**REQUEST**. Copy each line of the data below without changing any character.

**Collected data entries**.
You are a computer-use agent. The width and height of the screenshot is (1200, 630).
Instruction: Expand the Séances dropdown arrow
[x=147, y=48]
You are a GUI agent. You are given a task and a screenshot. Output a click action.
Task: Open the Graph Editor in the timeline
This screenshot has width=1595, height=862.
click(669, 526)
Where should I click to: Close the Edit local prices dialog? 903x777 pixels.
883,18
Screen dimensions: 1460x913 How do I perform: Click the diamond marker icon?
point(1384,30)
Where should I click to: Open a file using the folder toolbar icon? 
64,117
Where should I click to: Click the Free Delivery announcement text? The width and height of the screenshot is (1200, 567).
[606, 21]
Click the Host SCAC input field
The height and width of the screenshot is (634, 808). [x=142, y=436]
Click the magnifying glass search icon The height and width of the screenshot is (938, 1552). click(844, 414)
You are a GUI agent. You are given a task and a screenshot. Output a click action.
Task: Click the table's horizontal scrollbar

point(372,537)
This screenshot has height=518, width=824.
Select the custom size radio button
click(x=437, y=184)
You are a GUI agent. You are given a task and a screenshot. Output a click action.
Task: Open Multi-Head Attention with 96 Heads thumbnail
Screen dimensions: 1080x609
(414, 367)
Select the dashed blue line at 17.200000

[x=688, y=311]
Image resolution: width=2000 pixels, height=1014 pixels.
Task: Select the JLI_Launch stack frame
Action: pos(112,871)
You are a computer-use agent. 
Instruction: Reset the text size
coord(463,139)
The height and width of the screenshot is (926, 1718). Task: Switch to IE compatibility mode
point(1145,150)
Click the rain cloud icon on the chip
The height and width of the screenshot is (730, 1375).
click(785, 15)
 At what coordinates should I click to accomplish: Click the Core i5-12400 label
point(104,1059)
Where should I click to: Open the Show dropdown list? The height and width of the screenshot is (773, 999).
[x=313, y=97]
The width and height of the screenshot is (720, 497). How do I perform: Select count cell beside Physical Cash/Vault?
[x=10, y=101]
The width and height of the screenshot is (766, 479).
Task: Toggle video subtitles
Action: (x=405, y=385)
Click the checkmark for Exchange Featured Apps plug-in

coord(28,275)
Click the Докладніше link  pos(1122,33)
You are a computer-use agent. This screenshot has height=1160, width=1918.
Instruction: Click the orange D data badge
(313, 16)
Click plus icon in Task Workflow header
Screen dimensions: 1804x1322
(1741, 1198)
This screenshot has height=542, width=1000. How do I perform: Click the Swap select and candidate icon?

**FINISHED EXERCISE**.
You are a computer-use agent. The width and height of the screenshot is (1200, 630).
Instruction: Expand the Séances dropdown arrow
[x=147, y=48]
You are a GUI agent. You are given a task and a screenshot. Output a click action.
Task: Open the Graph Editor in the timeline
This screenshot has width=1595, height=862.
click(669, 526)
Where should I click to: Close the Edit local prices dialog? 903x777 pixels.
883,18
Screen dimensions: 1460x913 How do I perform: Click the diamond marker icon?
point(1384,30)
Where should I click to: Open a file using the folder toolbar icon? 
64,117
Where should I click to: Click the Free Delivery announcement text? The width and height of the screenshot is (1200, 567).
[606, 21]
Click the Host SCAC input field
The height and width of the screenshot is (634, 808). [x=142, y=436]
Click the magnifying glass search icon The height and width of the screenshot is (938, 1552). click(844, 414)
You are a GUI agent. You are given a task and a screenshot. Output a click action.
Task: Click the table's horizontal scrollbar

point(372,537)
This screenshot has height=518, width=824.
Select the custom size radio button
click(x=437, y=184)
You are a GUI agent. You are given a task and a screenshot. Output a click action.
Task: Open Multi-Head Attention with 96 Heads thumbnail
Screen dimensions: 1080x609
(414, 367)
Select the dashed blue line at 17.200000

[x=688, y=311]
Image resolution: width=2000 pixels, height=1014 pixels.
Task: Select the JLI_Launch stack frame
Action: pos(112,871)
You are a computer-use agent. 
Instruction: Reset the text size
coord(463,139)
The height and width of the screenshot is (926, 1718). Task: Switch to IE compatibility mode
point(1145,150)
Click the rain cloud icon on the chip
The height and width of the screenshot is (730, 1375).
click(785, 15)
 At what coordinates should I click to accomplish: Click the Core i5-12400 label
point(104,1059)
Where should I click to: Open the Show dropdown list? The height and width of the screenshot is (773, 999).
[x=313, y=97]
The width and height of the screenshot is (720, 497). How do I perform: Select count cell beside Physical Cash/Vault?
[x=10, y=101]
The width and height of the screenshot is (766, 479).
Task: Toggle video subtitles
Action: (x=405, y=385)
Click the checkmark for Exchange Featured Apps plug-in

coord(28,275)
Click the Докладніше link  pos(1122,33)
You are a computer-use agent. This screenshot has height=1160, width=1918.
Instruction: Click the orange D data badge
(313, 16)
Click plus icon in Task Workflow header
Screen dimensions: 1804x1322
(1741, 1198)
This screenshot has height=542, width=1000. How do I perform: Click the Swap select and candidate icon?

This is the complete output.